Similarly, if governments can accept that paying off politicians or warlords is simply a part of the package, then there wouldn’t be a problem to begin with. This is only sensible if the aid by and large is having a positive influence on the society that it is being given to. If the standard of living keeps increasing over time then ethical standards are likely to rise too. In time, the problem of corruption may well be dealt with internally. If we can contextualise corruption within colonisation, i.e view it as an issue caused in many cases by those same countries donating the aid, this would help with accepting the payoffs as a natural part of the process.

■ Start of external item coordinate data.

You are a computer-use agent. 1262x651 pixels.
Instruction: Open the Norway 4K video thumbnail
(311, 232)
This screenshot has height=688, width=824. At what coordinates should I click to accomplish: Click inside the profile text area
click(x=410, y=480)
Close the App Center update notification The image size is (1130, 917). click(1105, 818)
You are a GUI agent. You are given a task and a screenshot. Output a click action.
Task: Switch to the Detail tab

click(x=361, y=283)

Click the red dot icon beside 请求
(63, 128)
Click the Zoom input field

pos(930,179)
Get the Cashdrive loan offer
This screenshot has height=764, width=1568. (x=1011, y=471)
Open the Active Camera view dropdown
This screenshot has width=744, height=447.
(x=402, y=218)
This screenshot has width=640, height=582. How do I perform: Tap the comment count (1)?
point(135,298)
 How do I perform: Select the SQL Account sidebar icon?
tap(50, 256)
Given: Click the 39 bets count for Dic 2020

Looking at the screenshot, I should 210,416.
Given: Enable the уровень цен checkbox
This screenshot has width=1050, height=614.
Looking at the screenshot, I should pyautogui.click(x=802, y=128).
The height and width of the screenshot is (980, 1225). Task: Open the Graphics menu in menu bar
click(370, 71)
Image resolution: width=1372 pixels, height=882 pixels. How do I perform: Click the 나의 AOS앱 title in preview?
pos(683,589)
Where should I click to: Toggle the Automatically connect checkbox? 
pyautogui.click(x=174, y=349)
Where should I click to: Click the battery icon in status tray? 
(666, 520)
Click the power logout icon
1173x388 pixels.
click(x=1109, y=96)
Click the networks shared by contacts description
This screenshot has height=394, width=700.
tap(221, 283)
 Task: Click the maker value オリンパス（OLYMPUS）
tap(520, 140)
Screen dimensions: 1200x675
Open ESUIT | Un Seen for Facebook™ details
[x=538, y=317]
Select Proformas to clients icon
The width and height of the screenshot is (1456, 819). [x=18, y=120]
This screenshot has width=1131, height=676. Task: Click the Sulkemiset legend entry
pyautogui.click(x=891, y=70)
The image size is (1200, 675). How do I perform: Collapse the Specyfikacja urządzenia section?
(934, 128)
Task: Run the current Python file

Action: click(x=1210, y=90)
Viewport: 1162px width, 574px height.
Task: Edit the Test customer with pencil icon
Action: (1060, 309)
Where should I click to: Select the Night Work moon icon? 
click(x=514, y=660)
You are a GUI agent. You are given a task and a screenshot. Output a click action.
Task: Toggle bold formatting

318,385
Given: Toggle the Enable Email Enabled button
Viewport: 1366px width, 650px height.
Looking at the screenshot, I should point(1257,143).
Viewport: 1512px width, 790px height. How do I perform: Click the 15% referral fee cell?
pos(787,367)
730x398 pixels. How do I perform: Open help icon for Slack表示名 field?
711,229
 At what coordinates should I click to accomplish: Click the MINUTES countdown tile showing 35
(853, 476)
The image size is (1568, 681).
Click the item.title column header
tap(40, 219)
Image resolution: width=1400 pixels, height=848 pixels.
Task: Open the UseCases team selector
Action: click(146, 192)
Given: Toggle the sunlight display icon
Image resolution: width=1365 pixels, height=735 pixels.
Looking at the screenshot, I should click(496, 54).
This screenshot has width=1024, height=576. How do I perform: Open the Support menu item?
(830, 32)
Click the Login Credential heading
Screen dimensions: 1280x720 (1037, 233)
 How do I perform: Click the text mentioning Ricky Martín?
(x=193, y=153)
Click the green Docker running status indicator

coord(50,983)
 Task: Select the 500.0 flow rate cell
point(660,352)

Such issues are found in various fields. The organisation ‘Doctors Without Borders’ used to operate in Somalia for 22 years before it decided to pull out. During its time there, it was routinely required to either pay off the warlords or give them supplies in exchange for being allowed to treat the rest of the population. In the end, they had to leave because the situation was getting too dangerous. NGOs attempting to work with disadvantaged communities also encounter issues with local mafia/gangster elements. In many cases, the people in the community will not accept help unless it has been ratified by the gangsters. This is unfortunately how things are, but the important thing to remember is that the help being extended makes a difference. If the benefits are clear to see in the long term, then the amount foregone pales in comparison.